## Given instruction 1
Reproduce the source records without any changes, starting at their first line and ending at the line that contains "The image size is (388, 560). (125, 278)".

Yves here. Below is a useful primer on the evolution of thinking around what constitutes a just war and an outline of what are now considered to be the key parameters. You’ll note that a just war can take place only between states, leaving wars of liberation and revolutions as presumed unjust.
Dr. Sotirovic ends with the thought that a war of attrition wind up being unjust via how it is conducted. I’m not sure that is a given; reader ideas welcomed.
It might help to factor in a discussion of the evolution of war strategy from the Big Serge post, The End of Cabinet War. Dr. Sotirovic voices the view that World War I and II shattered the doctrine of the Just War. But Big Serge suggests that happened before, in the Franco-Prussian War, although only a comparatively few recognized that at the time. From his post:
By all rights, [Field Marshal Helmuth von] Moltke’s masterpiece at Sedan should have ended the war. The French had lost both of their trained field armies and their head of state, and ought to have given in to Prussia’s demand (namely, the annexation of the Alsace-Lorraine region)….
Instead of bringing France to its knees, the Prussians found a rapidly mobilizing nation which was determined to fight to the death. The mobilization prowess of the emergency French government was astonishing: by February, 1871, they had raised and armed more than 900,000 men.
Fortunately for the Prussians, this never became a genuine military emergency. The newly raised French units suffered from poor equipment and poor training (particularly because most of France’s trained officers had been captured in the opening campaign). The new mass French armies had poor combat effectiveness, and Moltke managed to coordinate the capture of Paris alongside a campaign which saw Prussian forces marching all over France to run down and destroy the elements of the new French Army.
Crisis averted, war won. All was cozy in Berlin, it would seem?
Far from it. While many were content to shake hands and congratulate each other on a job well done, others saw something horrifying in the second half of the war, and the French mobilization program. Surprisingly, Moltke himself was among this party.

[Source records]
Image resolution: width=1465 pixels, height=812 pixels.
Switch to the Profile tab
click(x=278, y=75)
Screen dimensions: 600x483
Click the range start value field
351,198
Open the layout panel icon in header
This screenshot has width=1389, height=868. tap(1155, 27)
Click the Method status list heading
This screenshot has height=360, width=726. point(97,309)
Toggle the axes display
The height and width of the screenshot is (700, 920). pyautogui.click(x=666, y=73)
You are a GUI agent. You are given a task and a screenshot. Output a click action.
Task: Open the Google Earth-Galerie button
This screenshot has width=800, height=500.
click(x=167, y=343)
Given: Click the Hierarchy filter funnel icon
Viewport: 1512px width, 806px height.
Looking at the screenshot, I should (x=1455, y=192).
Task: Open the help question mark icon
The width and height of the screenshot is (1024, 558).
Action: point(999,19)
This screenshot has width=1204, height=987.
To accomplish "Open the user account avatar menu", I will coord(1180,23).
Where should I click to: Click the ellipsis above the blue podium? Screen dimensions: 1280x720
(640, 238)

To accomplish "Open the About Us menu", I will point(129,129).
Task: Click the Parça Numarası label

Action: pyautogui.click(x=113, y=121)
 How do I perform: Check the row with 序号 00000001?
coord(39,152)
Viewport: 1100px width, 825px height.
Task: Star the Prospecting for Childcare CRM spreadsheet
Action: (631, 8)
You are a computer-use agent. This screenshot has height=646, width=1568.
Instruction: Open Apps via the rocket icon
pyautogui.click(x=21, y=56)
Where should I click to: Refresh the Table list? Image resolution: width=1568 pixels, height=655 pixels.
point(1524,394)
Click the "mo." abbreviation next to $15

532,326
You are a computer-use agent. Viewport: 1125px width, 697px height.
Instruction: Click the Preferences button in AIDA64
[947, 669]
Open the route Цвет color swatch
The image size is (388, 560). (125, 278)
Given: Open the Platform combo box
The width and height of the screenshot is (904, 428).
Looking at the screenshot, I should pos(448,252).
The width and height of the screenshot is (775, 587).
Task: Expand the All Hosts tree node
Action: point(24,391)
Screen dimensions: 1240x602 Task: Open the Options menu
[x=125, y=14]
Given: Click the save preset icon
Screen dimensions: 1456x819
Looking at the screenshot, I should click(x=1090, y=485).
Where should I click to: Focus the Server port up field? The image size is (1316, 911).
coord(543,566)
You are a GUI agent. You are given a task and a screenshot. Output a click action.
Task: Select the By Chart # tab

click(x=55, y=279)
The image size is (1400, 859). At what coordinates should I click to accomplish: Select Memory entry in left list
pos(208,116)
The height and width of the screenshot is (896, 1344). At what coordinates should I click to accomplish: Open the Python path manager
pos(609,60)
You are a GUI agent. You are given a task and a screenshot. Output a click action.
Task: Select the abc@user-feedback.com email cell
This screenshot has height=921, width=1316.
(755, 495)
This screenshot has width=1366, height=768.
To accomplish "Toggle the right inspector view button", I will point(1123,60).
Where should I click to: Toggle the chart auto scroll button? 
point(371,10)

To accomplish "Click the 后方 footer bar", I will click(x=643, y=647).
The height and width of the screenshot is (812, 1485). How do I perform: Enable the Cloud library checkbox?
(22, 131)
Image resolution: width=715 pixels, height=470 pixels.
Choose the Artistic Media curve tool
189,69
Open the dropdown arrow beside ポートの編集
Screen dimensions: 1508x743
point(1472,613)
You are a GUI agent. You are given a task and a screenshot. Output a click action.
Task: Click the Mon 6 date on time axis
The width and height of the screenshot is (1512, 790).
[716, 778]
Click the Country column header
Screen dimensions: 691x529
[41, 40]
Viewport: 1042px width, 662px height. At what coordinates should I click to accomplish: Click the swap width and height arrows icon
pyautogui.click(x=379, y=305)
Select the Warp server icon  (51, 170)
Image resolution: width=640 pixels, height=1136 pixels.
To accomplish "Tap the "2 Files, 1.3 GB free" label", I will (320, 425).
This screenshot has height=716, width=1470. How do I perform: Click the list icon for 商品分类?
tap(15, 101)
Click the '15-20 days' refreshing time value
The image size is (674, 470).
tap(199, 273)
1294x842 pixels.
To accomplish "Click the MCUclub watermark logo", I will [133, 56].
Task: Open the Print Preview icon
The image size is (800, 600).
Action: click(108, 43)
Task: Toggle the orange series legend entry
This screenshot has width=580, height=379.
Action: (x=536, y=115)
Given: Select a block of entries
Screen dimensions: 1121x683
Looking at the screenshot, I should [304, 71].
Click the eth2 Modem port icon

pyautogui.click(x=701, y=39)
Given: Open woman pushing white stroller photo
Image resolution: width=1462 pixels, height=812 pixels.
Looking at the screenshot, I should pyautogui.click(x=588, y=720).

## Given instruction 2
According to the text, why were the newly raised French units of the Franco-Prussian War poor in combat?

## Expected output 1
Image resolution: width=1465 pixels, height=812 pixels.
Switch to the Profile tab
click(x=278, y=75)
Screen dimensions: 600x483
Click the range start value field
351,198
Open the layout panel icon in header
This screenshot has width=1389, height=868. tap(1155, 27)
Click the Method status list heading
This screenshot has height=360, width=726. point(97,309)
Toggle the axes display
The height and width of the screenshot is (700, 920). pyautogui.click(x=666, y=73)
You are a GUI agent. You are given a task and a screenshot. Output a click action.
Task: Open the Google Earth-Galerie button
This screenshot has width=800, height=500.
click(x=167, y=343)
Given: Click the Hierarchy filter funnel icon
Viewport: 1512px width, 806px height.
Looking at the screenshot, I should (x=1455, y=192).
Task: Open the help question mark icon
The width and height of the screenshot is (1024, 558).
Action: point(999,19)
This screenshot has width=1204, height=987.
To accomplish "Open the user account avatar menu", I will coord(1180,23).
Where should I click to: Click the ellipsis above the blue podium? Screen dimensions: 1280x720
(640, 238)

To accomplish "Open the About Us menu", I will point(129,129).
Task: Click the Parça Numarası label

Action: pyautogui.click(x=113, y=121)
 How do I perform: Check the row with 序号 00000001?
coord(39,152)
Viewport: 1100px width, 825px height.
Task: Star the Prospecting for Childcare CRM spreadsheet
Action: (631, 8)
You are a computer-use agent. This screenshot has height=646, width=1568.
Instruction: Open Apps via the rocket icon
pyautogui.click(x=21, y=56)
Where should I click to: Refresh the Table list? Image resolution: width=1568 pixels, height=655 pixels.
point(1524,394)
Click the "mo." abbreviation next to $15

532,326
You are a computer-use agent. Viewport: 1125px width, 697px height.
Instruction: Click the Preferences button in AIDA64
[947, 669]
Open the route Цвет color swatch
The image size is (388, 560). (125, 278)

## Expected output 2
They had poor equipment and poor training. The training was poor mainly because most of France's trained officers had been captured in the opening campaign.